COMMON RESUME MISTAKES THAT COULD COST YOU YOUR DREAM JOB
Posted on Tuesday, October 23, 2018 by Jovan Bautista — No comments
Originally authored by Maria Bashi at Ms. Career Girl
When you’re applying for your dream job, you obviously want to do all you can to make a good first impression with recruiters and ensure you stand out from the crowd. Since your resume and cover letter are typically the first things hiring managers see from you, you have to nail these documents. Sadly, many people lose their chance at top jobs because they’re making simple mistakes in their resume, which mean they don’t even get to the interview stage. Read on for some of the most common resume mistakes you need to avoid today.
Using a Bad Layout and Font
When recruiters open your document, you want them to notice straight away that it looks professional, clear and easy to read. Use a popular corporate font like Times New Roman, Arial or Calibri in a decent size that won’t make readers squint. In addition, avoid being creative with colors and graphics; this is a serious document that won’t stand out in a good way if you deviate from what’s expected.
Since hiring managers often have to go through hundreds of resumes in a day, you also need to make your document scannable. Break up the text into bite-sized chunks, and use plenty of headings, sub-headings, bullet points and the like. This will leave more white space on each page, which helps resumes to look better and be easier to read.
Furthermore, put the most important information about you at the top of your resume, under a Profile or Summary or similar kind of heading. This way, recruiters can see as soon as they start reading that you’re checking boxes for them.
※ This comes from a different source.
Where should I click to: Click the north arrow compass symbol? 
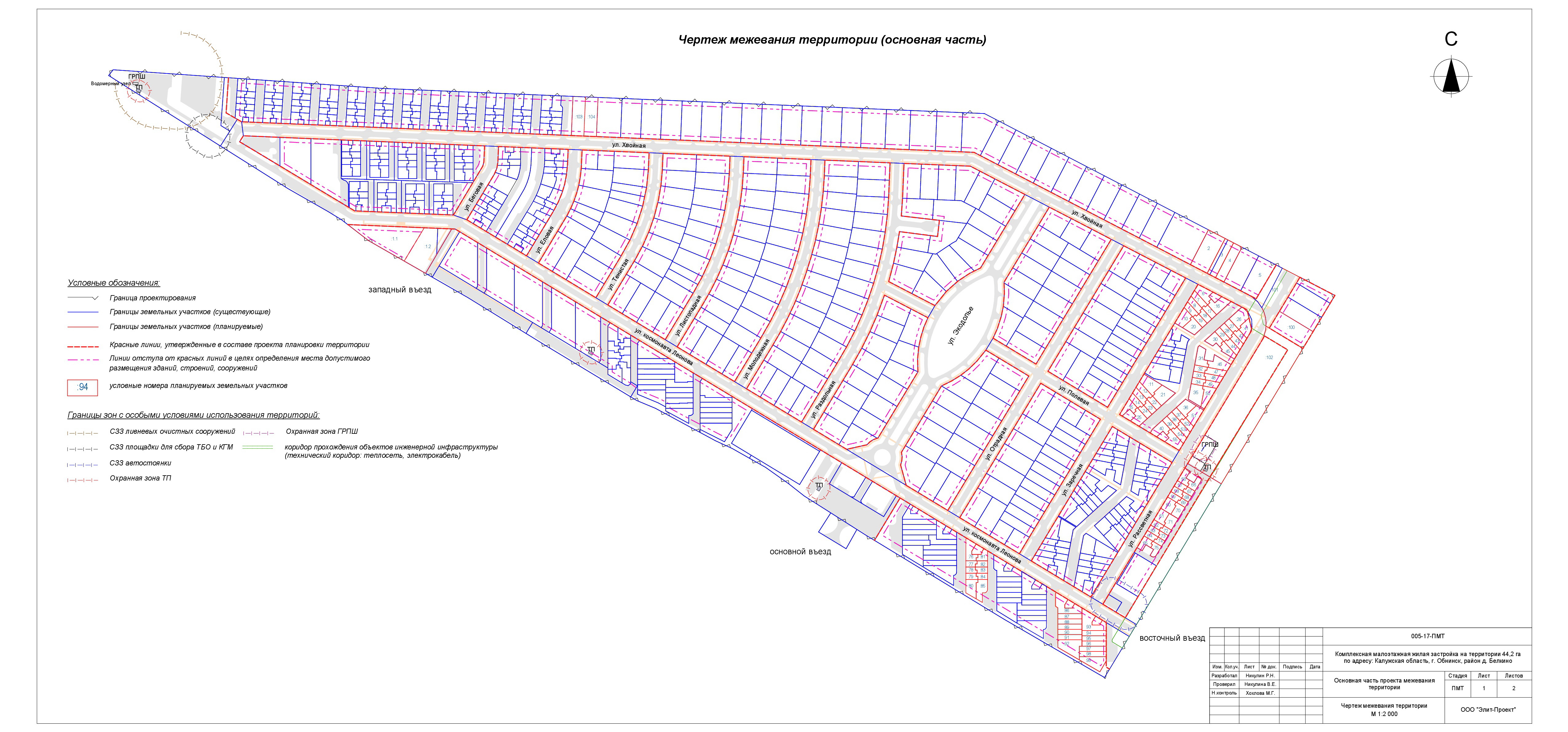[1451, 78]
This will engage their interest quickly.
Not Tweaking Documents Specifically for Jobs
There’s no problem with having a template resume that start from each time. But don’t just keep sending the exact same document regardless of the job you’re going for. To impress readers, make it obvious you’ve read the advertisement for the role numerous times and have researched the company and know the industry. You can convey this by mentioning things that relate specifically to what the recruiter and firm are looking for.
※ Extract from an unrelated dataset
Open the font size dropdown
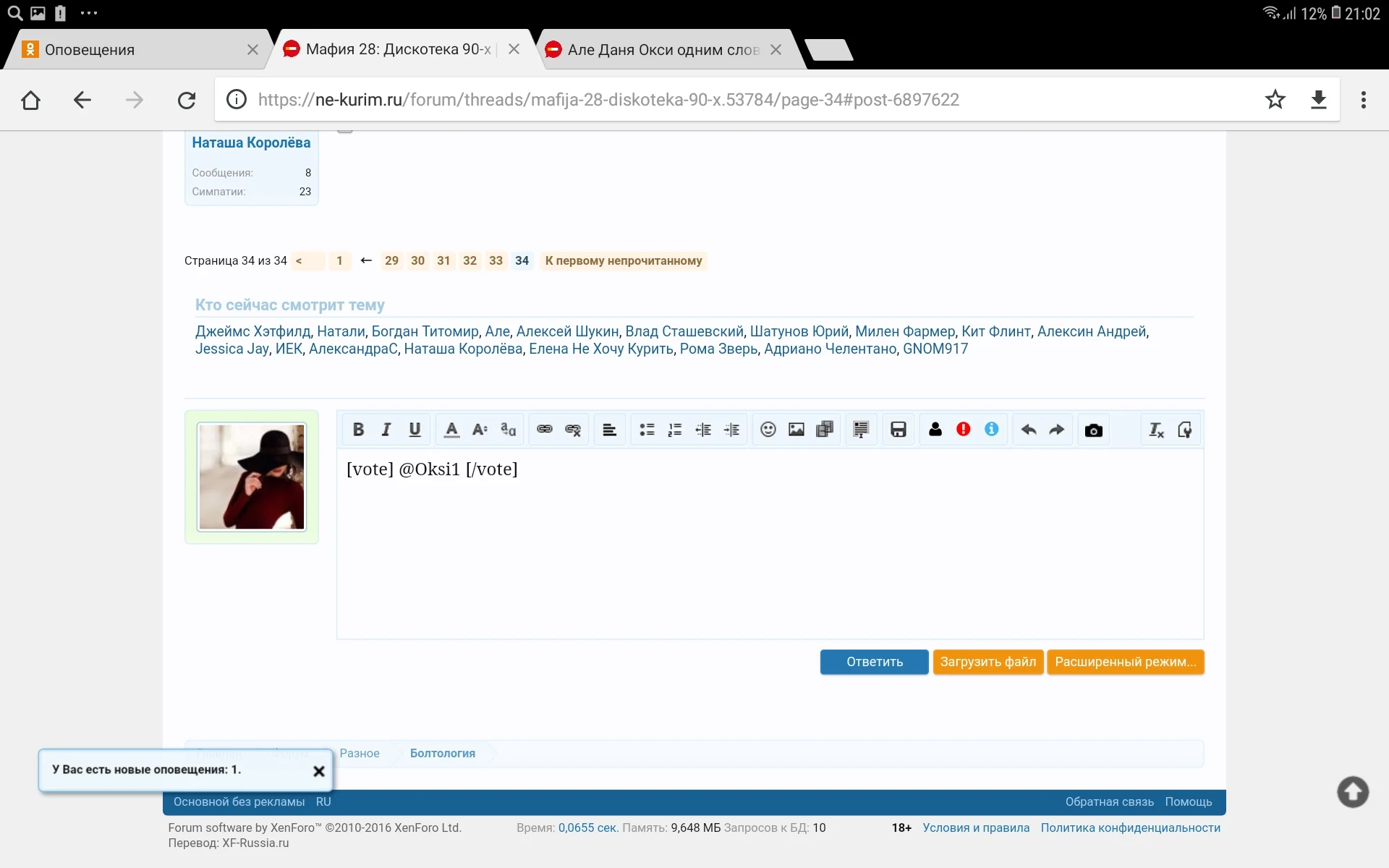Screen dimensions: 1389x868 click(479, 429)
For example, look for keywords or phrases repeated in the job ad. This alerts you to the importance of a particular qualification, skill or trait, which you should be sure to address in your application materials. Find ways to tie in what you have achieved during your career to these things. For instance, if the role is in education and will require you to work regularly with children who are on the spectrum, then you need to mention any relevant licenses, autism certifications , or any other recognition you have or specific experience you have gained in the area.
Note that by mentioning some of the words contained in the job ad, you’ll give yourself a better chance of passing the parameters set up on recruitment software. Many hiring managers use this kind of automated tool to help them save time and whittle hundreds of candidates down to a smaller list.
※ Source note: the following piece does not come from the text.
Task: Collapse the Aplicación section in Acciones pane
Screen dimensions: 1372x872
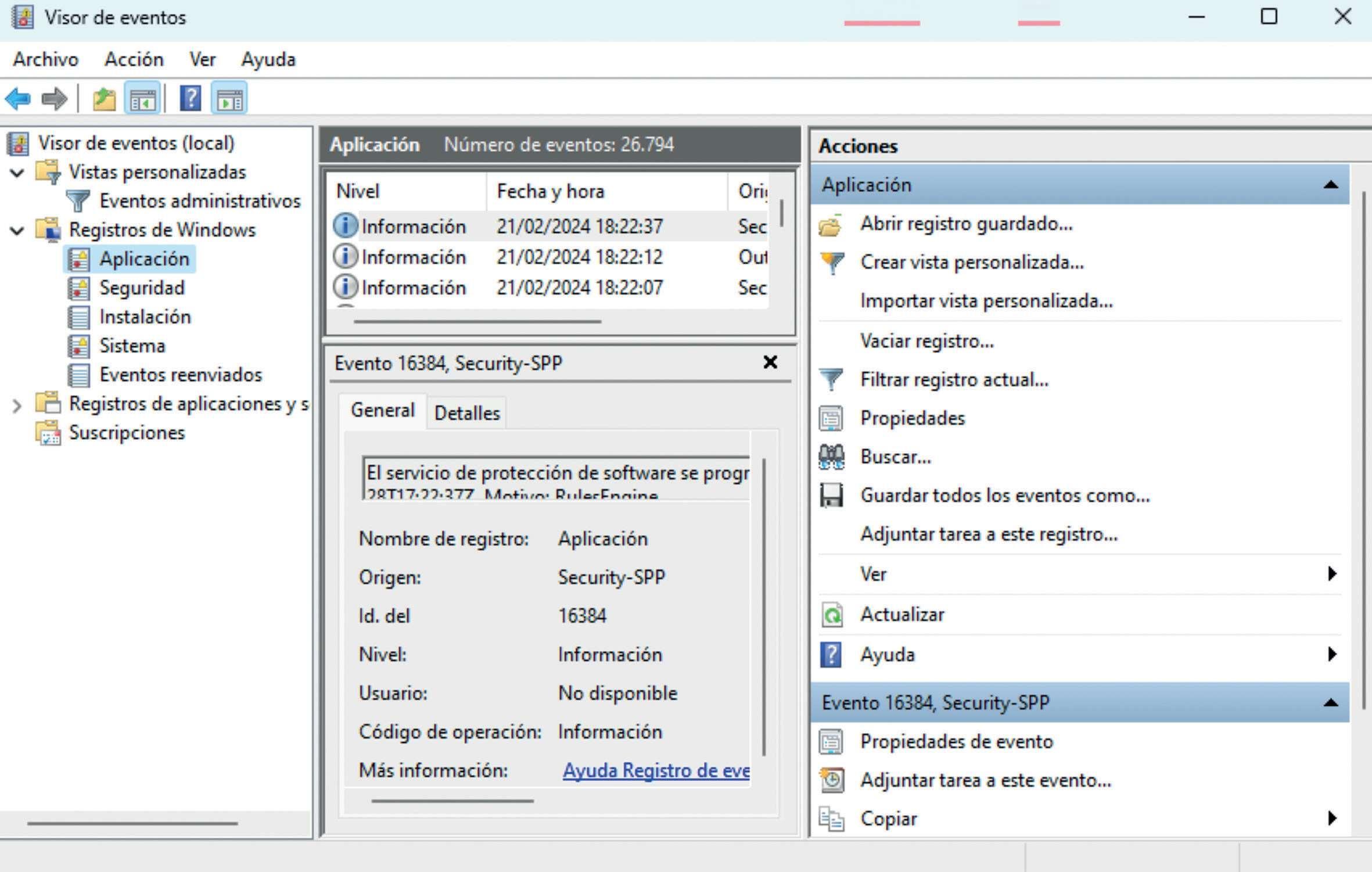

As well, when it comes to tweaking your document, see if you can find out personal qualities that companies look for when they hire, which relate to their corporate culture. After all, you don’t just need to be the right fit when it comes to your experience and training but also in regards to how you’ll work with colleagues.
Lastly, something that should be obvious but that not enough people spend time on is removing errors. It’s harder to be taken seriously and seen as a top professional if you don’t show you can communicate effectively or that you’ve taken the time to properly prepare your application materials.
Furthermore, while you might think you’ve picked up on every spelling mistake, typo, grammatical issue or other error – and/or have used spellcheck – the fact is that you can miss things and so can computer-based tools.
Not only should you read over documents multiple times yourself, but you should also get other people to look at your work for you. When people come at something with fresh eyes, they’re much more likely to see errors than you are. When your brain knows what is meant to be written and will skim over mistakes as a result. Other readers might also notice if you’re missing out on mentioning key information or if you’ve made some other type of content-based error.